Annusami, leccami, mordimi; i materiali edibili oltre a scombinare le carte sul tavolo della percezione determinano azioni sensoriali e pratiche fino a quel momento (anni Settanta-Ottanta) estranee all’arte, sintetizzando nel corso dei decenni successivi gli effetti tipici del post-modernismo con una sorta di globalizzazione culturale. Così le grandi pareti di mosaici bizantini per il torinese Mondino potevano divenire un’enorme tavola rivestita di cioccolatini multicolore, con attenzione particolare a dare peso ad ogni loro forma, in particolare a quella del gianduiotto; cibo inteso come significante a tutto tondo, nei mosaici quanto nella cadente Torre di Torrone composta da – appunto – torroni (per la verità finti, ma poco cambia) di Sebaste, ditta dolciaria piemontese doc.

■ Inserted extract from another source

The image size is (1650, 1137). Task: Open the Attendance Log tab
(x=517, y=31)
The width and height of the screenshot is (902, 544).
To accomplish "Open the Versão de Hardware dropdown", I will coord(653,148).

Da sottolineare in corsivo infine il dialogo espositivo senza anacronismi stabilito da opere con ben 31 anni di distanza l’una dall’altra (rispettivamente 1968 e 1999) nella medesima sala.

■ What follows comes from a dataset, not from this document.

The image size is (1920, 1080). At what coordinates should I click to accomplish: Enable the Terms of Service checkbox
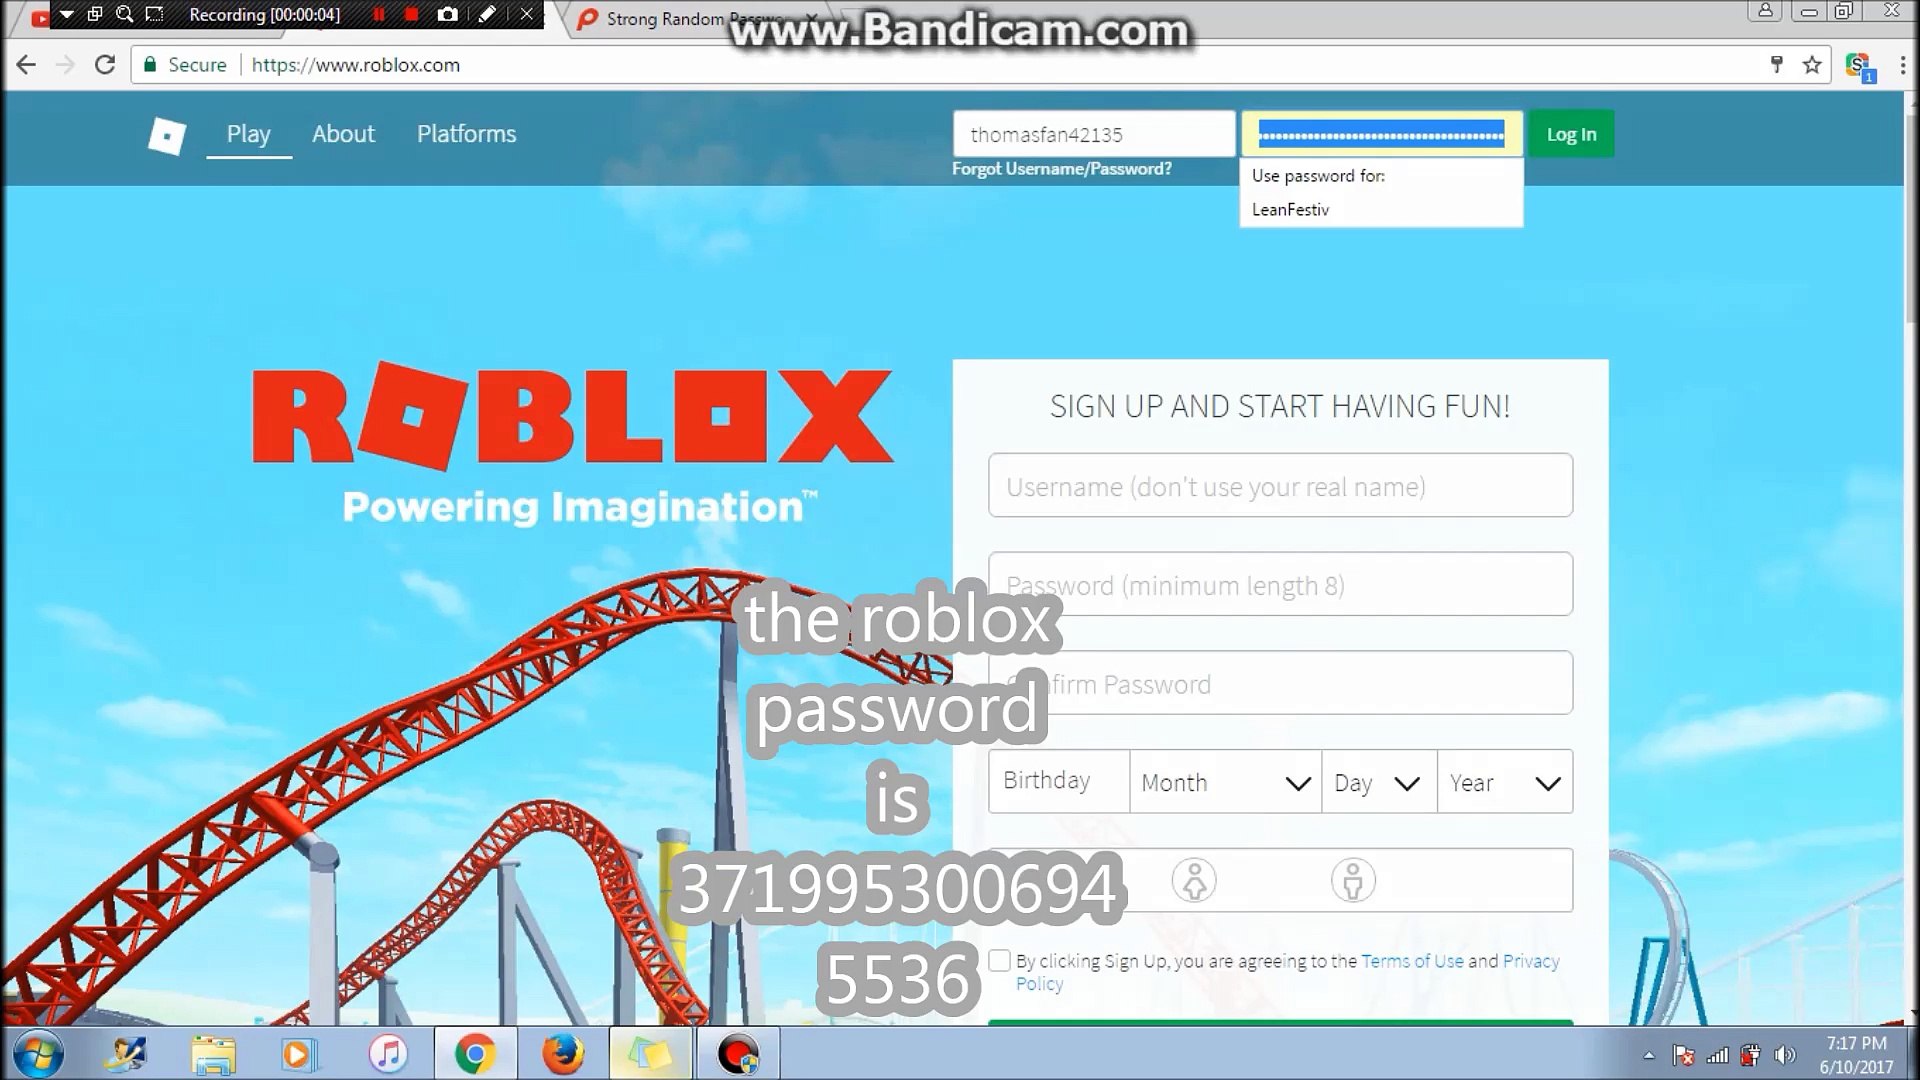pos(998,960)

Alle operazioni più direttamente concettuali corrispondono abilità pittoriche indiscutibili, perché quando Mondino incontrava l’olio – specialmente negli anni a cavallo tra Ottanta e Novanta – era di una parsimonia con pochi eguali. In altre parole un suo dipinto non finiva mai in “caciara”, nemmeno su operazioni monumentali come Festa araba, il cui linoleum di supporto con le sue geometrie incornicia la struttura compositiva senza mai sovrapporsi ad essa. Un fondamentale giusto rapporto pittura/supporto, ciò che rende Dervisci ed i ventuno pezzi di Sufi dance – e qui già siamo a Palazzo della Meridiana – operazioni ancora una volta al confine tra magico e fiabesco. Perfetta mise en place di luci soffuse e pareti bordeaux intenso per dar forza ai punti luce incastonati nel linoleum, quelli a loro volta in grado di dar risalto al volteggio delle leggerissime pennellate cadenzate, mosse a creare impalpabili plissettature bianche. Ed a corollario un’attenzione miniaturistica all’espressività di ogni singolo ballerino.
Se le luci soffuse talvolta esagerano col loro essere soffuse, rendendo quasi difficile decifrare la serie dei Cacciatori di orchidee e molto più facile prendere a calci i fiori sparsi ai piedi del Ritratto di Lord e Lady Cavendish, con puntualità funzionano nella definizione scenografica di un Muro del pianto in blocchi in polistirolo rivestito in zucchero, con tanto di variazioni di taglio per i massi, cangiantismi che utilizzano miscele bianco/canna, e deliziose erbe cresciute tra una fessura e l’altra. Dolcezze concettuali che senza Mondino difficilmente avremmo mai vissuto.